Michigan Gov. Rick Snyder announced today that his administration will recognize 300 same-sex marriages that took place during a 24-hour window when they were legal in Michigan last year.
But that doesn't change the Republican administration's plan to defend the state's ban on same-sex marriage at the U.S. Supreme Court later this year, reports BuzzFeed's legal editor Chris Geidner. The case out of Michigan is one of four marriage equality cases the nation's highest court will consider this spring, likely issuing a ruling on the legality of same-sex marriage nationwide by June.
In a statement, Snyder announced that he will not appeal a federal judge's January ruling that Michigan must recognize the 300 marriages obtained by same-sex couples in Michigan's brief "equality window" last March, before an appeals court put a separate federal pro-equality ruling on hold.
"The judge has determined that same-sex couples were legally married on that day, and we will follow the law and extend state marriage benefits to those couples," Snyder said in a statement.
That's a major shift from the governor's previous position, which involved refusing to grant those married same-sex couples the state benefits offered to other married couples, and going so far as to claim the marriages "never existed" in November 2014.
That prompted the American Civil Liberties Union to get involved, filing the federal suit that in January saw a pro-equality ruling, with which the governor today agreed to comply.
But while Snyder agreed to recognize those 300 same-sex marriages, his statement today also made clear that he and fellow Republican Attorney General Bill Schuette will fight to keep the state's marriage ban on the books.

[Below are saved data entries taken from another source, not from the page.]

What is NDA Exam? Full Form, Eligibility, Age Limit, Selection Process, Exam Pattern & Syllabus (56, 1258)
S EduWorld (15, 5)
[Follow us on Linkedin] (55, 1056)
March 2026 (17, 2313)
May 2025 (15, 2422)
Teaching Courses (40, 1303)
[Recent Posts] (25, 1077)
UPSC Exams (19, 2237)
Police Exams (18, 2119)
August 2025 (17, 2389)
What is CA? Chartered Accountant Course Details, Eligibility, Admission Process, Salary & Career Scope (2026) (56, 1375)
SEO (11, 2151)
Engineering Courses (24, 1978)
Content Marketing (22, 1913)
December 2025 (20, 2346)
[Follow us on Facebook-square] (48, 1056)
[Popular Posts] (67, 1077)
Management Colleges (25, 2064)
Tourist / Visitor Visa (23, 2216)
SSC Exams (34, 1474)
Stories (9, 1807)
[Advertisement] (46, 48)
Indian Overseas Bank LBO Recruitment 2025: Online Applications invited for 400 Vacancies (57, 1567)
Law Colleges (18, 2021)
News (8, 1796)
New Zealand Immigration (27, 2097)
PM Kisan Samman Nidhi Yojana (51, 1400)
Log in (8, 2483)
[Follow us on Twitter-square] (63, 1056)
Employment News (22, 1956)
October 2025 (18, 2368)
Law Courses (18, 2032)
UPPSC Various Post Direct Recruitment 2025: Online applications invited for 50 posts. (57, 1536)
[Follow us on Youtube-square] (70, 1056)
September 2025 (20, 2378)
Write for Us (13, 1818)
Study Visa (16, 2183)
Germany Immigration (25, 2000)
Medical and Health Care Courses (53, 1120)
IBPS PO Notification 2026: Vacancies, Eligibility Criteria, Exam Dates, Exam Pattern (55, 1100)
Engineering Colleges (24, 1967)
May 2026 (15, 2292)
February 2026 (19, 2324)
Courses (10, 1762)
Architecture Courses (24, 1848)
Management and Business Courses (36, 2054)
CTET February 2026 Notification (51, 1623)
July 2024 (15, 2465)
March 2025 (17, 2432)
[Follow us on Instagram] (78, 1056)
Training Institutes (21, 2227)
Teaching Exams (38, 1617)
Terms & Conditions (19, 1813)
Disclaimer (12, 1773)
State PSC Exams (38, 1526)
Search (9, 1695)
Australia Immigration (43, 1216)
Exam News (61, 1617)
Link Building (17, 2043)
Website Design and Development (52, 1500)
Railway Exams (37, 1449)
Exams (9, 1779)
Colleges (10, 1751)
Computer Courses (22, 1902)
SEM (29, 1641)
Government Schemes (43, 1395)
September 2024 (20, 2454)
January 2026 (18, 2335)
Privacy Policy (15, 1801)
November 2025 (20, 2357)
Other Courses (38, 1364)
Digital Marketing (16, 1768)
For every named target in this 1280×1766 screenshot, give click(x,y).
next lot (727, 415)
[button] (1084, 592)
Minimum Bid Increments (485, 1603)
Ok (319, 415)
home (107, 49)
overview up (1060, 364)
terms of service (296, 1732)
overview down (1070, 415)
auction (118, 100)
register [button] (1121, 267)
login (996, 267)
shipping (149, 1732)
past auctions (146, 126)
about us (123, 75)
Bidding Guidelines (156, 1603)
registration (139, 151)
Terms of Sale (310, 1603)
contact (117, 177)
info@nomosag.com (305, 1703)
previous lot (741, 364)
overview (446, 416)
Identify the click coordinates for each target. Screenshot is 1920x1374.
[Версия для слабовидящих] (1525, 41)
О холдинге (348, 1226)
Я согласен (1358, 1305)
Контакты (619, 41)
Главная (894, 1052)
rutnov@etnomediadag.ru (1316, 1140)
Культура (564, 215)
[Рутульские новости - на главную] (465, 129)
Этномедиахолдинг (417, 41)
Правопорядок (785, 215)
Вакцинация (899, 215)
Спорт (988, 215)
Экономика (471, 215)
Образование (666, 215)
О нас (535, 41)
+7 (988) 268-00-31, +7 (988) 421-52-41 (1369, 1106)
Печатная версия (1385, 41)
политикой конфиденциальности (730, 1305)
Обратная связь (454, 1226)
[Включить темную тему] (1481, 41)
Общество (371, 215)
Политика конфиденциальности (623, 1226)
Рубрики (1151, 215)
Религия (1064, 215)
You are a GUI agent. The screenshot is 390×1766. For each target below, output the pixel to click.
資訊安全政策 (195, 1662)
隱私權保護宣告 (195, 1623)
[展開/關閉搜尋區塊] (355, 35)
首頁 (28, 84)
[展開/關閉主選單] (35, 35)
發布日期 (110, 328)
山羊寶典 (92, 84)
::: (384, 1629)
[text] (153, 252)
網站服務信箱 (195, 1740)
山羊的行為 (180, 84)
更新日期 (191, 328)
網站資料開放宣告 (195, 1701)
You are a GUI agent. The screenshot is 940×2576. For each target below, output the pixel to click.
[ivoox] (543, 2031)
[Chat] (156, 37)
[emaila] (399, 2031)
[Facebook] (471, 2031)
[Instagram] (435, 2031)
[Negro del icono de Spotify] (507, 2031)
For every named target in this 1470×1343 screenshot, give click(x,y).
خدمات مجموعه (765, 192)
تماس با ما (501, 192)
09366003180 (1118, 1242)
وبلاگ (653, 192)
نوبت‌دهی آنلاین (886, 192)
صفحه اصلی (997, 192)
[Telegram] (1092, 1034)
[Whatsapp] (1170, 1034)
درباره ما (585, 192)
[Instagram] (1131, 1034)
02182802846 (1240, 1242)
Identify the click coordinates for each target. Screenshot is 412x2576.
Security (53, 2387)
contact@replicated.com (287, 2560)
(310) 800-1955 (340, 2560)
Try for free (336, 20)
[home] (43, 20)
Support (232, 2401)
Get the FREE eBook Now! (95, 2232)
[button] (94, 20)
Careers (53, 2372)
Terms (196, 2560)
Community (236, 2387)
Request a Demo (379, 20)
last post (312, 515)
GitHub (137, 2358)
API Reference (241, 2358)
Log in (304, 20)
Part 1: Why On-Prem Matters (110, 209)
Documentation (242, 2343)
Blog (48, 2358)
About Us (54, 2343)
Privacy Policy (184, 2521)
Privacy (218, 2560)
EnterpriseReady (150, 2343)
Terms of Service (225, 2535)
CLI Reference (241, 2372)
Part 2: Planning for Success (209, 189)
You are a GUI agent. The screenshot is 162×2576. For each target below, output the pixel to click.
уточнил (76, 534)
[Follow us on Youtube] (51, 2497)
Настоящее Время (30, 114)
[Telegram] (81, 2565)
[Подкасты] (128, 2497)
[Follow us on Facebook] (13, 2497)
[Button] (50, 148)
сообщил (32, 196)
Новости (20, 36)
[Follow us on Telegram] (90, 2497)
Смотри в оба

"I appreciate that the larger question will be addressed by the U.S. Supreme Court this year," said Snyder in the same statement. "This is an issue that has been divisive across our country. Our nation’s highest court will decide this issue. I know there are strong feelings on both sides of this issue, and it’s vitally important for an expedient resolution that will allow people in Michigan, as well as other states, to move forward together on the other challenges we face."
Indeed, the governor's latest announcement is likely to further complicate the already complex state of marriage equality in Michigan.
After a federal judge struck down Michigan's voter-approved ban on same-sex marriage in March (resulting in the 24-hour equality window), the Sixth Circuit Court of Appeals broke with every other federal appeals court to date and upheld the state's ban. That set up an all-but-certain showdown at the Supreme Court, since the Sixth Circuit's decision created what is known as a "circuit split," when multiple federal courts arrive at different conclusions on the same fundamental issue.
In January the Supreme Court announced that it will hear four marriage cases — including Michigan's — before the end of this term. Although oral arguments have yet to be scheduled before the high court, its willingness to hear the consolidated cases this term means there will likely be a decision regarding nationwide marriage equality issued from the Supreme Court by the end of June.